Nicht so, als ob wir ein überflüssiges Wort zum Lobe Heribert Meisels und seines Funkberichtes vom Fußball-Länderspiel Deutschland-Österreich beisteuern möchten. Wir meinen aber: Der Rundfunk sollte eine totale Umstellung im Hinblick auf den Sport vornehmen. Im NWDR ist die Gelegenheit jetzt besonders günstig. Dieser größte Rundfunkbetrieb Westdeutschlands hat sich für seinen Hamburger Sender einen neuen Intendanten "erwählt, einen Mann, der keine Angst vor Neuerungen hat.

Nach vielem Hin und Her ist man schon vor sehr langer Zeit zu der Ansicht gekommen, daß der Sportfunk drei Aufgaben zu erfüllen hat: Berichterstattung, Werbung, Unterricht. Betrachtet man aber die bisherige sportliche Programmgestaltung unserer Rundfunksender, dann sieht es so aus, als ob man bei den Intendanzen davon keine rechte Vorstellung hat.
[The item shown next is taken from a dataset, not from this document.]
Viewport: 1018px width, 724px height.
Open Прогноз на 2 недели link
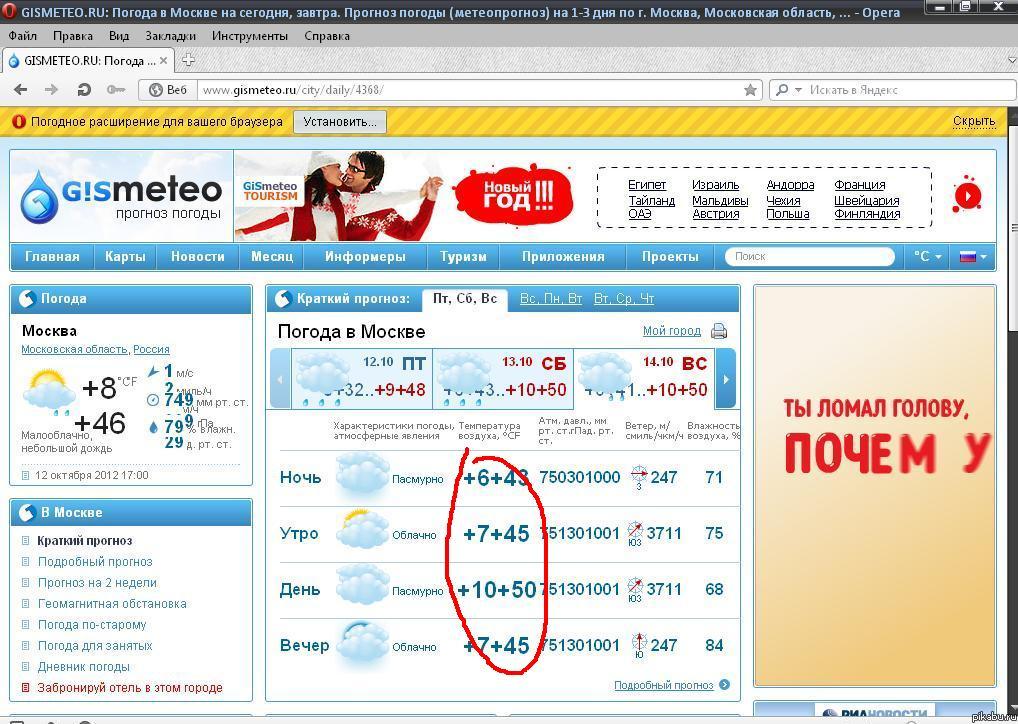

Bis heute scheinen die Sportreferenten der einzelnen Sender ihre Hauptaufgabe darin zu erblicken, möglichst oft als Reporter vor dem Mikrofon zu stehen, anstatt für eine vernünftige Programmgestaltung zu sorgen. Wenn sie ihre Hörer" dann wenigstens noch mit schmissigen Reportagen erfreut hätten, könnte man sich mit diesem (an sich unhaltbaren) Zustande noch aussöhnen, aber leider war das nur selten der Fall. Die meisten Übertragungen erinnerten an die Urzeiten unseres Rundfunks, in denen noch nicht genügend geschulte Sprecher vorhanden waren.